The rules mentioned below about disabling connection events, does not mean that we are completely whitelisting the traffic and losing security value from Firepower device. Because the traffic will be inspected by the deployed Intrusion policy or the default policy and any intrusion detected by sensor will be collected by MDR for further correlation and used for security incident generation.
Once these rules are implemented, it just the connection events will not be logged by Cisco Firepower and other intrusion events will still be logged by FMC.
Pre-requisites
Before adding the rules in FMC please validate the following conditions:
Ensure valid variable set is defined (HOME_NET and EXTERNAL_NET) (Objects>Object Management>Variable Set>Edit the variable set created for the Org)
Mandatory to update VDB, Geo-Location and SRU’s for proper Firepower detection
NOTE: The sensor inspects traffic from top to bottom, its recommended to add the new rules above existing access control rules to Log/Disable connection events. If there are existing rules in Access Control Policy, we recommend disabling Connection Event Logging.
Rules Suggested for Implementation
Note: The rules which we have recommended does not have any impact on existing Firepower detection
Internal to Internal rule to exclude Connection Events logs : (Mandatory)

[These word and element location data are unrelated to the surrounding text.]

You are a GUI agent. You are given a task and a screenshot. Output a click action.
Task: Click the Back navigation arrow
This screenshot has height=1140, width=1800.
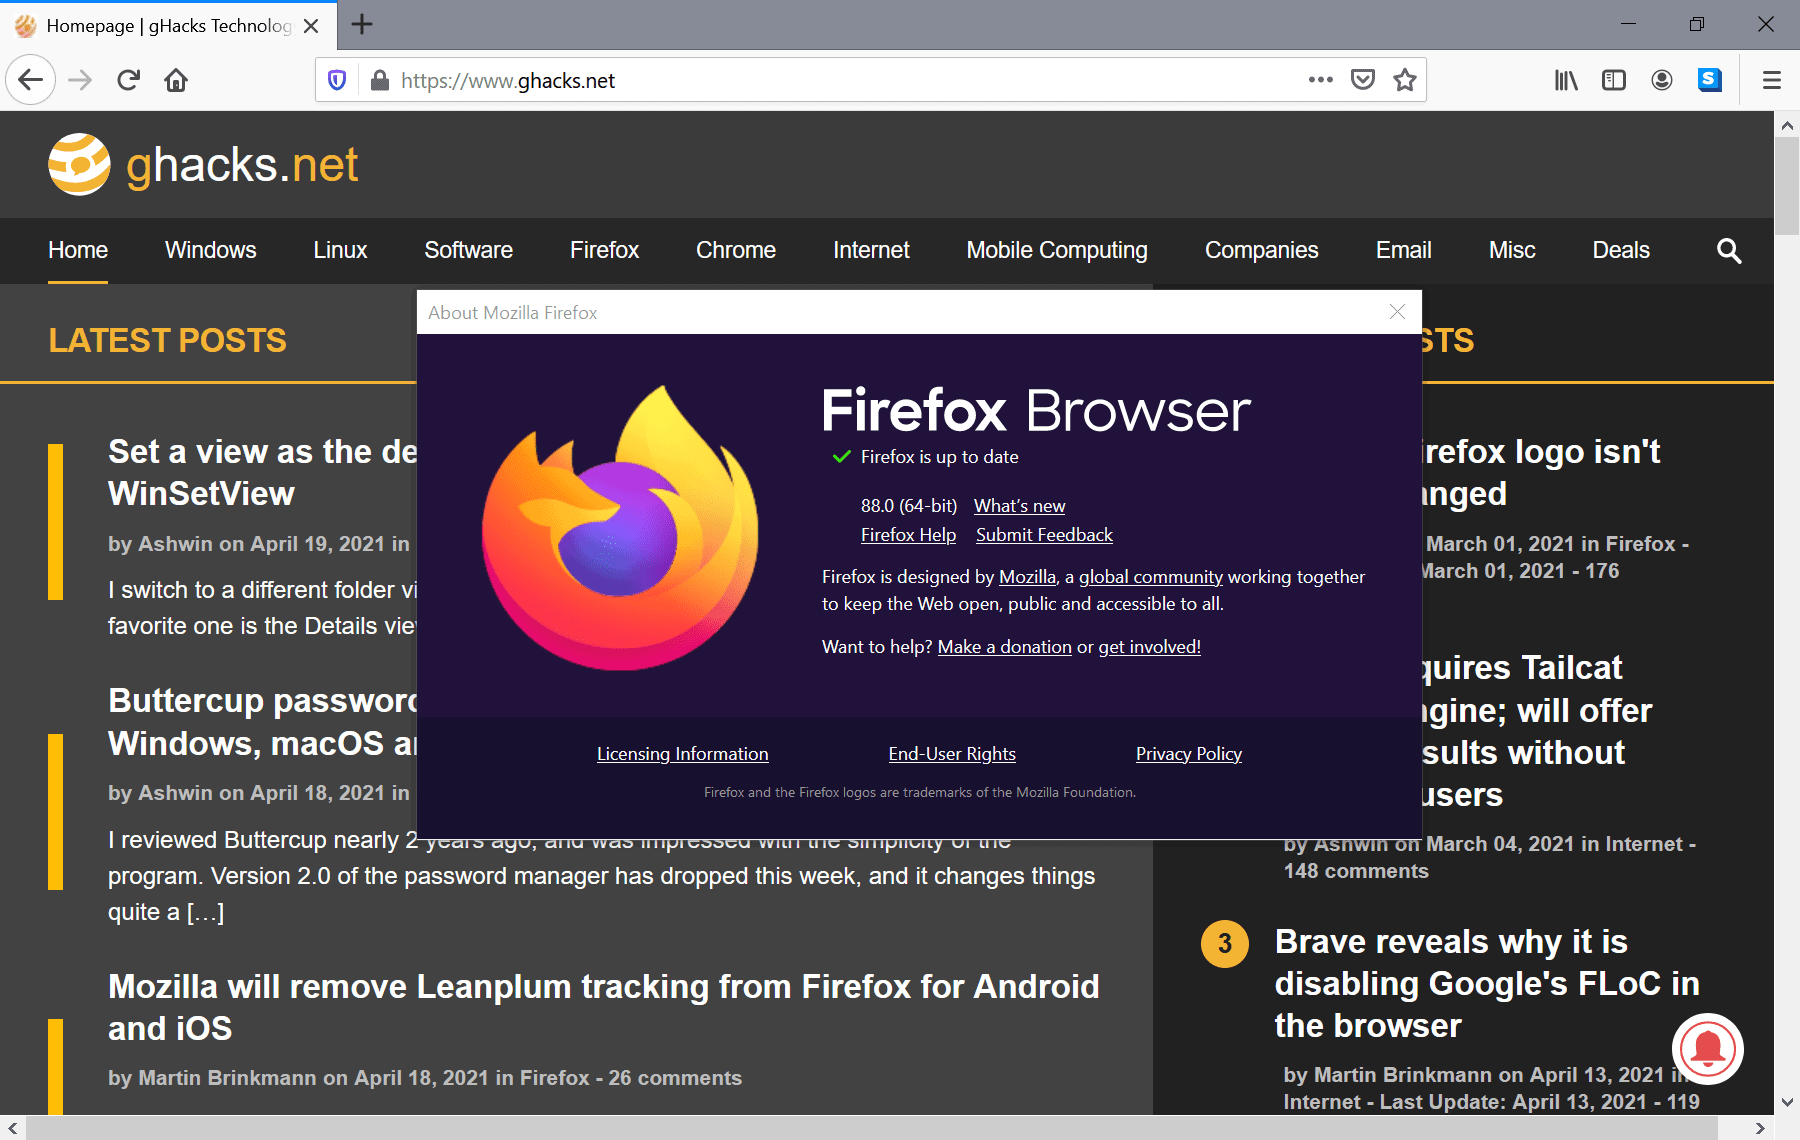(30, 80)
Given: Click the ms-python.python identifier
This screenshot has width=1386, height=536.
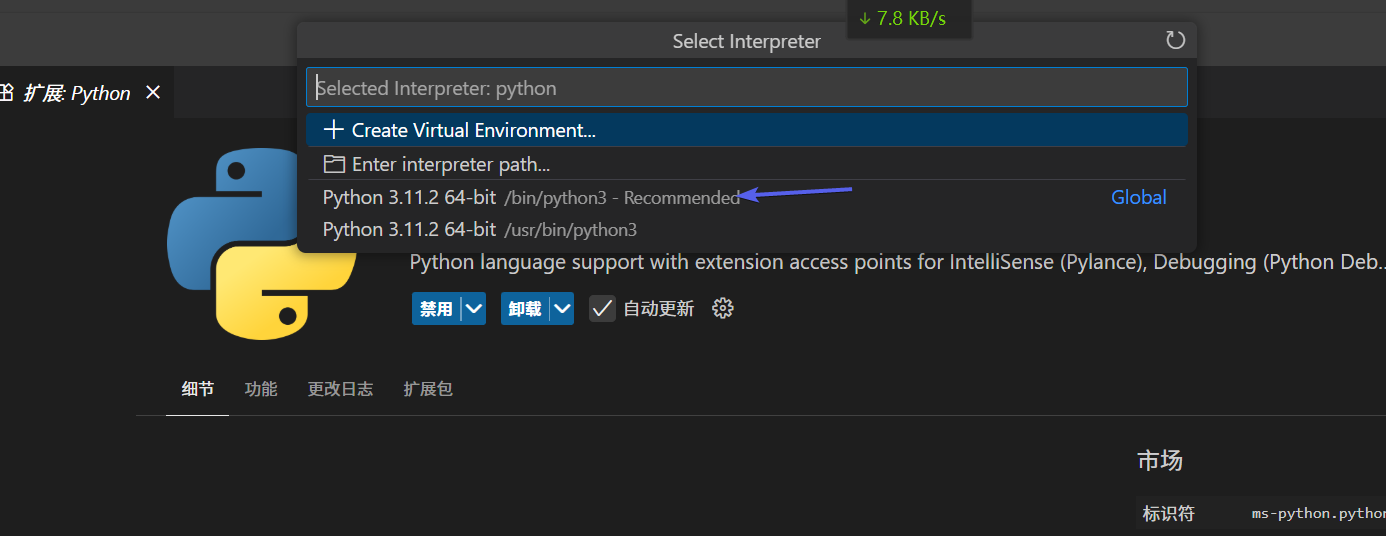Looking at the screenshot, I should [x=1318, y=514].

On the Access control policy, click on Add Rule.
2. Select Allow from Action drop-down box.
3. Under Networks add RFC1918 and add any network variables which are internal to your organization to Source Networks and Destination Networks.
4. Choose intrusion policy under Inspection > Intrusion Policy.
5. Choose Variable set, Inspection > Variables set > Select variable set that was created for the sensor or Org (Objects>Object Management>Variable Set).
6. Disable Connection Events by selecting Logging and unchecking Log at End of Connection , Log at Beginning of Connection and others that are selected.
7. Select Save.
Internal to External rule to collect Connection Events logs: (Recommended)
On the Access Control Policy, click on Add Rule.
2. Select Allow from Action drop-down box.
3. Under Networks add RFC1918 and add any network variables which are internal to your organization to Source Networks.
4. Add all 7 Geolocation s by navigating Networks > Geolocations > Add all 7 continents under Destination Network.
5. Choose intrusion policy under Inspection > Intrusion Policy.
6. Choose Variable set, Inspection > Variables set > Select variable set that was created for the sensor or Org (Objects>Object Management>Variable Set).
7. Enable Connection Events log collection by Logging and select Log at End of Connection and Event Viewer.
8. Select Save.
External to Internal rule to collect Connection Events logs: (Recommended)
On the Access Control policy, click on Add Rule.
2. Select Allow from Action drop-down box.
3. Under Networks add all 7 Geolocations by navigating Networks > Geolocations > Add all 7 continents under Source Networks.
4. Under Networks add RFC1918 and add any network variables which are internal to your organization to Destination Networks.
5. Choose intrusion policy by navigating Inspection > Intrusion Policy.
6. Choose Variable set by navigating Inspection > Variables set > Select variable set that was created for the sensor or Org (Objects>Object Management>Variable Set).
7. Enable Connection Events log collection by selecting Logging > select Log at End of Connection and Event Viewer.
8. Select Save.
Disable Connection Event Logging on Base policy
Click on Edit next to the base policy.
2. Disable Connection events by unchecking Log at End of Connection, Log at Beginning of Connection and others that are selected.